Si la Fiscalía tiene pruebas, como dice tenerlas, de que los jóvenes enviados a prisión preventiva cometieron actos de violencia, estos tienen que soportar todo el peso de la ley. No es para menos, según el relato del ente investigador. Los capturados son acusados de amenazar de muerte a varias personas, de utilizar bombas molotov contra la Fuerza Pública, de quemar a un miembro del Escuadrón Móvil Antidisturbios, de agredir a un policía, de retener a un conductor de bus y llevarse el vehículo. La jueza del caso consideró que había suficiente evidencia para considerarlos un peligro para la sociedad y por eso los envió a la cárcel.
Sobre el caso particular de estos jóvenes, empero, vale una pregunta: ¿de verdad hay cómo probar “instigación a delinquir con fines terroristas”? No se trata, claro está, de restarles importancia a los actos de violencia que cometieron, pero las categorías de delitos existen por una razón. Cuando las autoridades y la Fiscalía, por mostrarse vehementes, llaman a cualquier acto “terrorismo”, afectan su legitimidad y el debido proceso. Ya en el pasado hemos visto cómo, en el marco de las protestas, se adoptan decisiones severas por hechos que no resultan tan claros.
Además de esto, es preocupante que la justicia tenga un doble rasero. La velocidad con la que los miembros de la Primera Línea terminaron en la cárcel contrasta con el paso lento, casi estancado, de los procesos contra los miembros de la Fuerza Pública que abusaron de sus funciones. El Estado es elocuente cuando muestra sus prioridades. Además, al proceso de estos jóvenes llegamos después de cientos de capturas injustas que terminaron en nada y que ayudaron a las autoridades a sembrar la idea de que las protestas estaban caracterizadas por la violencia. Al sol de hoy hay una deuda en el discurso oficial, desde Presidencia, pasando por la Policía y hasta la Fiscalía, de reconocimiento de las extralimitaciones que se cometieron y de la estigmatización que se fomentó. No en vano hace poco discutíamos los falsos ataques que el Ministerio de Defensa utilizó en extraña forma de pedagogía para distraer durante las manifestaciones.

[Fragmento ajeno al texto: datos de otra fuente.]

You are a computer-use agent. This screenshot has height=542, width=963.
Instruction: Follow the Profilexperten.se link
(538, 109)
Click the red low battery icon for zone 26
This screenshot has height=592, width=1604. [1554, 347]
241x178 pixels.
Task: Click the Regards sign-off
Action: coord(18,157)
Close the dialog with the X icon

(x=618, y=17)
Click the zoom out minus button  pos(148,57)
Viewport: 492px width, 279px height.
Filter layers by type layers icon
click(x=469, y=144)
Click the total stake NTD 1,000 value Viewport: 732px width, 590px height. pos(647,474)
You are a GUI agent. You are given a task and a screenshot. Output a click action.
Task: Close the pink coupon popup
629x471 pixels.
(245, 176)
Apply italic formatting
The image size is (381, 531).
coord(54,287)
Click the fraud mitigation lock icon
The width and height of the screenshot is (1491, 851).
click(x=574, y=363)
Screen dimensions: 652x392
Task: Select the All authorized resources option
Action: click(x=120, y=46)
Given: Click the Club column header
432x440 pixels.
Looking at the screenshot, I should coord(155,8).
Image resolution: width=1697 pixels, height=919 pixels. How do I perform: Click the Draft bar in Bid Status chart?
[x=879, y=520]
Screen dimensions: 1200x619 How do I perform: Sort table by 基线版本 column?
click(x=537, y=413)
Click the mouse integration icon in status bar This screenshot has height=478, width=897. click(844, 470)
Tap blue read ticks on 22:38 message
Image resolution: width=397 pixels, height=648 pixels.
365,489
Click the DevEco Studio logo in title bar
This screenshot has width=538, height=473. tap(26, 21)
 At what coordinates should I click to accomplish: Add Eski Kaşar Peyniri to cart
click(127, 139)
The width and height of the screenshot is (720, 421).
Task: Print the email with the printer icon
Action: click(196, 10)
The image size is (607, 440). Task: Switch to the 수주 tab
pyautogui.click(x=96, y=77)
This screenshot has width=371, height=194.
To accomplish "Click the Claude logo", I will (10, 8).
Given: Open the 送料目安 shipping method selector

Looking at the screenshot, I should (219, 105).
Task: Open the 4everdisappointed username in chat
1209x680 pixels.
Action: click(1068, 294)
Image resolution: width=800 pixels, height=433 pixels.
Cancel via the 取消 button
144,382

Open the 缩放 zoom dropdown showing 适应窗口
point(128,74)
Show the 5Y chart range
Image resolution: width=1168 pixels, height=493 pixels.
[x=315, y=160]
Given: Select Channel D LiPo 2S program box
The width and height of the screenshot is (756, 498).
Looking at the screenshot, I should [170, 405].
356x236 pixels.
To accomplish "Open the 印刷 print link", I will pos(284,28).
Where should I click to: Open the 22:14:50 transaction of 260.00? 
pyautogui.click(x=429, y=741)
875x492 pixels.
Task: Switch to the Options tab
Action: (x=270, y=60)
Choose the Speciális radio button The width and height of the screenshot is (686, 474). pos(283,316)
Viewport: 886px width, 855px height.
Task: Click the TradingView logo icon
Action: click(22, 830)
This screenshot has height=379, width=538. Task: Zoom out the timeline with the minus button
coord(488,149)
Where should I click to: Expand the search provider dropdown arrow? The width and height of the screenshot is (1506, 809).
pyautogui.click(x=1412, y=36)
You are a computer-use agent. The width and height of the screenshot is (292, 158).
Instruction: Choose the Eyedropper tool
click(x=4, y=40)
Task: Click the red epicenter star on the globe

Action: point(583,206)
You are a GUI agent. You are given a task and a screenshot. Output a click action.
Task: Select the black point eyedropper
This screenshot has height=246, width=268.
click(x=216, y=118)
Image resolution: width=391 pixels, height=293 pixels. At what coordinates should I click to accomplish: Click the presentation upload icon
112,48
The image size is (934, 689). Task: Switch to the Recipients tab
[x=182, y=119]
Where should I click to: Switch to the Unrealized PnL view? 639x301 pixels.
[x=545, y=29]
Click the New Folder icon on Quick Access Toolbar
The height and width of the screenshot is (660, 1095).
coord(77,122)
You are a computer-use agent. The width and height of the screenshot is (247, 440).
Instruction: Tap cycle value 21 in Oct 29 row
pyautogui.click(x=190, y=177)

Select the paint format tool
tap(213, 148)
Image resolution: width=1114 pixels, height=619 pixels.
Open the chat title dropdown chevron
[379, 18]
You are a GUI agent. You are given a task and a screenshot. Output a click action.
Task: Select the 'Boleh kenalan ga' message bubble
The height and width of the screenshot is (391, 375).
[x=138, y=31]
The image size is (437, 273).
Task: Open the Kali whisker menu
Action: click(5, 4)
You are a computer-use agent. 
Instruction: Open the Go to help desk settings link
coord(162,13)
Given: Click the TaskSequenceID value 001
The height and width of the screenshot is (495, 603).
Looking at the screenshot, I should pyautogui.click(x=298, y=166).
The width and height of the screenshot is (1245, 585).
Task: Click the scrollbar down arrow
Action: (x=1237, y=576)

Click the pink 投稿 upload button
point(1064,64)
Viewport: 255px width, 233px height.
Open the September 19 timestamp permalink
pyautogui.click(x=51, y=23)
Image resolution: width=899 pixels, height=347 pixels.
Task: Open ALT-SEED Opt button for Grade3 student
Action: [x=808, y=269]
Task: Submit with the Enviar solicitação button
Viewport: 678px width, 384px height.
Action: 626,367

Todo lo cual nos lleva a lamentarnos una vez más por la violencia. Su ruido incesante secuestra la posibilidad de que el país tenga las conversaciones difíciles que merece. Varios meses después de un estallido social donde miles de personas expresaron sus inconformidades ante un Estado que las excluye, nos encontramos hablando de los delitos cometidos por unos cuantos. Bien les dijo a los capturados la jueza: “No se apaga el fuego con el fuego. Los presuntos abusos de las fuerzas del orden no se mitigan y no se corrigen incrementando la zozobra”. Colombia seguirá en zozobra mientras la violencia infiltre todos los debates políticos.